Notably, we replicated 11 out of the 22 previously reported sex‐specific SNPs but not the rare SNPs (Table S12). These 11 associations were nominally significant in one sex (p < 0.05) but not significant in the other sex (p > 0.05), and the sex‐differential p < 0.05. SNP rs4972778 at KIAA1715 showed the most significant difference between sexes (p _male = 0.49; p _female = 6.62 × 10⁻⁶; p _{sex difference} = 5.13 × 10⁻⁴).

3.5. Observational, PRS, and MR analyses identify the correlations of diseases with longevity

On the basis of detailed questionnaire information including sex, age, diseases, cognition, and lifestyle factors, we systematically analyzed the effects of these factors on longevity. First, the observational correlations of longevity with diseases were investigated (Table S13). Interestingly, we found that the most influential factors related to an increased probability of longevity were being female, exhibiting a lower education level, exhibiting a lower career status, not smoking, not drinking, and an absence of diseases such as hypertension, type 2 diabetes mellitus (T2D), cardiovascular disease (CVD), dyslipidemia, gastroenteric ulcer, arthritis or cholelithiasis. At the organ and tissue aging levels, we found that long‐lived individuals are more likely to suffer from cataracts, glaucoma, and dementia diseases, and to exhibit lower activities of daily living (ADL) and Mini‐Mental State Examination (MMSE) scores. In addition, we found that T2D and CVD were significantly inversely correlated with longevity in females.

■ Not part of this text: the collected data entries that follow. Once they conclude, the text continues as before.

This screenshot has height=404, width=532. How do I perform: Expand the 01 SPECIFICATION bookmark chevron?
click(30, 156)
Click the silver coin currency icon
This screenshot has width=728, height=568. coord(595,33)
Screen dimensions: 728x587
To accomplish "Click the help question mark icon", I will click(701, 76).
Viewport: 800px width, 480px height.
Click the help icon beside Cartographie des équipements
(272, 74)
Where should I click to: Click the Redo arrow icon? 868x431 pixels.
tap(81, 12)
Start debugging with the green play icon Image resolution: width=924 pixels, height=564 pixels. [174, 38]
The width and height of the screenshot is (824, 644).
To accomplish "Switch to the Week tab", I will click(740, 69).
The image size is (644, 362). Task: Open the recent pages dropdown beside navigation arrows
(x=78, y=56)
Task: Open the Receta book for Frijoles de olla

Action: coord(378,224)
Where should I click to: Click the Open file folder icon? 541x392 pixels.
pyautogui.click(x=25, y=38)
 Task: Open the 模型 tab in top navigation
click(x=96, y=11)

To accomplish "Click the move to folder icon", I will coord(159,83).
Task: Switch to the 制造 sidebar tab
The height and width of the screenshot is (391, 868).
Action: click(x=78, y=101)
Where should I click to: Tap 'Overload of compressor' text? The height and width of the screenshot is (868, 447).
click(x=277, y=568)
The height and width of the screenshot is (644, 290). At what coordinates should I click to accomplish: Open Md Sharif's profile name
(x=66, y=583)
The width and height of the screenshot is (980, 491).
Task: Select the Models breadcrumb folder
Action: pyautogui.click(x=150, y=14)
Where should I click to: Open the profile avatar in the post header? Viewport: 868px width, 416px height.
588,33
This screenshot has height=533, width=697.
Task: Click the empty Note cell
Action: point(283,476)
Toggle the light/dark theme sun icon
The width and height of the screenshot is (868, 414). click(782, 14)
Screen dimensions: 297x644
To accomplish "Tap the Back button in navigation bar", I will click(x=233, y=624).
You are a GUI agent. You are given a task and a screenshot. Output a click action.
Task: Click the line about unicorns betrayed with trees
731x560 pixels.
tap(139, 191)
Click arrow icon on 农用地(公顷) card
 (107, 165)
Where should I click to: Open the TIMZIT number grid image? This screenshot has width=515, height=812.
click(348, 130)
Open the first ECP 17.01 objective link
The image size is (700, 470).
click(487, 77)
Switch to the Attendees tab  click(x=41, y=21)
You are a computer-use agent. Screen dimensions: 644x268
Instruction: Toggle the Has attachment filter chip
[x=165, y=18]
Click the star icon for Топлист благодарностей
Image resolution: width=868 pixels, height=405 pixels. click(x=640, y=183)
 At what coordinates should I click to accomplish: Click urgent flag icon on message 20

Based on a total of 3,966 disease markers from the GWAS catalog genotyped in this study, we constructed the polygenic risk scores (PRS) of each participant for 87 disease traits, and we calculated their correlations with longevity. Seven nominally significant correlations were identified, but none of them passed the multiple testing adjusted threshold (Table S14; p < 0.0006). However, we observed that long‐lived individuals tended to present lower polygenic risk scores for T2D (p = 0.002), stroke (p = 0.007), rheumatoid arthritis (p = 0.007), vitiligo (p = 0.031), breast cancer (p = 0.046), or CVD (p = 0.049) with nominal significance (p < 0.05).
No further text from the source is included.